* PASSAGE *
R: From my teens I started to be interested in the situation in Palestine. That’s something I always followed closely up until now. I don’t know how I can answer your question. I mean, yeah, I’m a Muslim, I’m very influenced by the Middle East, but at the same time I don’t see myself as part of that or blindly following any one thing.
EH: Do you think that maybe partly it’s, say, a romantic gesture of supporting the underdog?
R: If it were the Jews in the same place, I would fight for them, I would believe in them. But I don’t believe in creating a romantic picture of the struggle. One reason being because I worked a lot with a guy called Muslimgauze.
EH: Yes. I was going to get to that.
R: Well, here is the best example. Muslimgauze was an artist who was really pro-Palestinian. So he was putting out album after album with pictures of women with their heads covered holding AK-47s, and that was his right to do so. He used to say he hated the Israelis. And I used to say to him, “The position of a Muslim is that we can never hate the children of anybody.” A child grows up, it has no choice where it’s born. Only when the person becomes an adult can they make the choice between right and wrong or oppressing a person or not. I would say, “If you continually put pictures of people with guns on your records, you’re making a stereotype of Arabs.” At the end of the day he and I believed in the same thing. I’ve made records that have been pro-Palestinian, we did one together called Al Aqsa Intifada. It’s not about demonizing one side. Nothing in the world is black and white. EH: It was a quite amazing collaboration.

* SUPPLIED MATERIAL *

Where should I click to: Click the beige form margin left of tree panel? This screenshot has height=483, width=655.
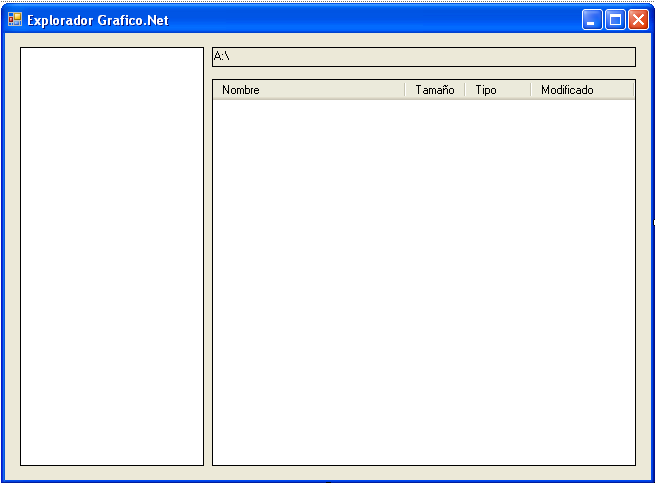click(x=13, y=256)
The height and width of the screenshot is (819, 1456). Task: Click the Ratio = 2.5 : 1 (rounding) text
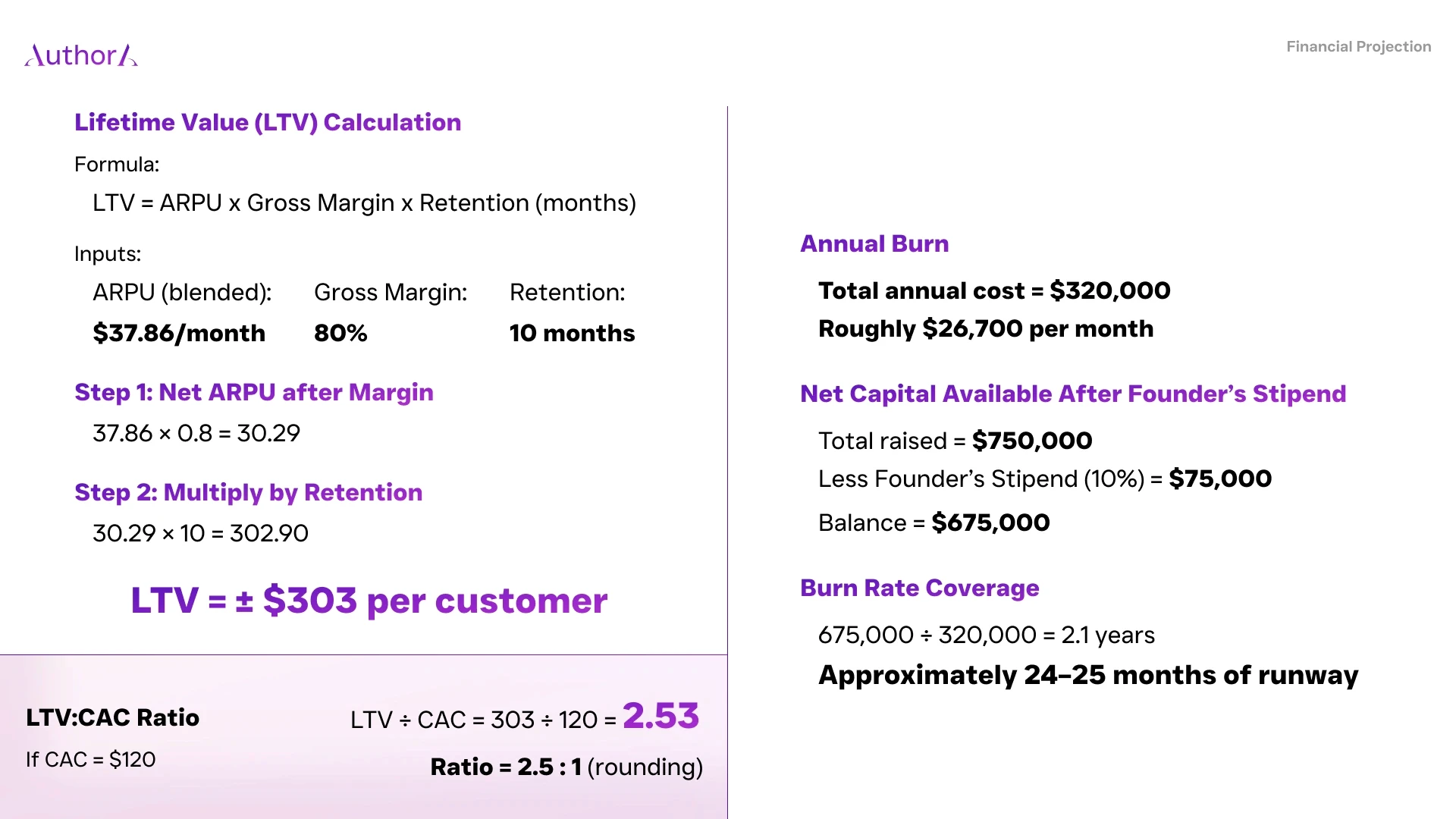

* DIRECTIVE 1 *
According to the interview, what was the title of the pro-Palestinian record that R made together with Muslimgauze?
* DIRECTIVE 2 *
Continue the interview about Palestine and Muslimgauze, starting right after its last line.
The data can be left aside.

* RESPONSE 1 *
Al Aqsa Intifada.

* RESPONSE 2 *
R: Muslimgauze — I’ll say this and I’ve said it many times — was an absolute genius. He did things in music that nobody had ever done before.
EH: Such as…
R: He did crazy shit like he would take a loop and rather than looping it at 4/4, he would loop it in some other time structure. Or he would just suddenly pull out the music for no reason and then put it back again, like, a split second later. So you could never sit and listen to what he was doing comfortably, it was always uncomfortable. He made tunes full of distortion. He was doing this kind of Middle Eastern stuff with Middle Eastern drums and samples through distortion pedals, and it was very original. Other people have come since then, and to me they sound like a poor copy of Muslimgauze, but he was the first. He was the real originator.
EH: He’s definitely of the pioneering mind, there’s no doubt. When I found him, it was one of those times when, and it happens rarely, when you think, “This has got to be the worst thing I’ve ever heard.” And then, like, two days later you’re like, “Man, that was the fucking shit. I think that was the best thing I’ve ever heard.” And you go back to it. But one thing — you keep referring to him in the past tense?
R: Yeah, because he is dead.
EH: Oh! My plan was to interview him for the next issue.
R: Well unfortunately now it’s not possible. I remember the last time I saw him alive we did a long session in my studio, so this was in 1998, and I said, “What have you got coming out? What’s next?” And I remember him saying to me he’s releasing a nine CD box set.
EH: (laughs)
R: And I said, “That’s completely insane! That’s what the Beatles would do, bands who’ve sold millions of albums.” He was sometimes selling like five hundred copies of a record and now he’s putting out a nine CD box set. In his short life he released over one hundred CDs. It’s incredible.
EH: One hundred CDs? That is completely insane.
R: I know. The first one was released when he was twenty or something. Just seventeen years later, he’d released around one hundred and twenty five albums. And some of them might have been double albums.
EH: I love people like that, when their creativity is so uncorrupted they’re not even thinking about format. Just like, “What fucking format? This is it man!”
R: Yeah. We did a whole album together but it’s not released yet. EH: Aha, well that is something to look forward to. Where was he from?
R: He was an English guy.
EH: Really?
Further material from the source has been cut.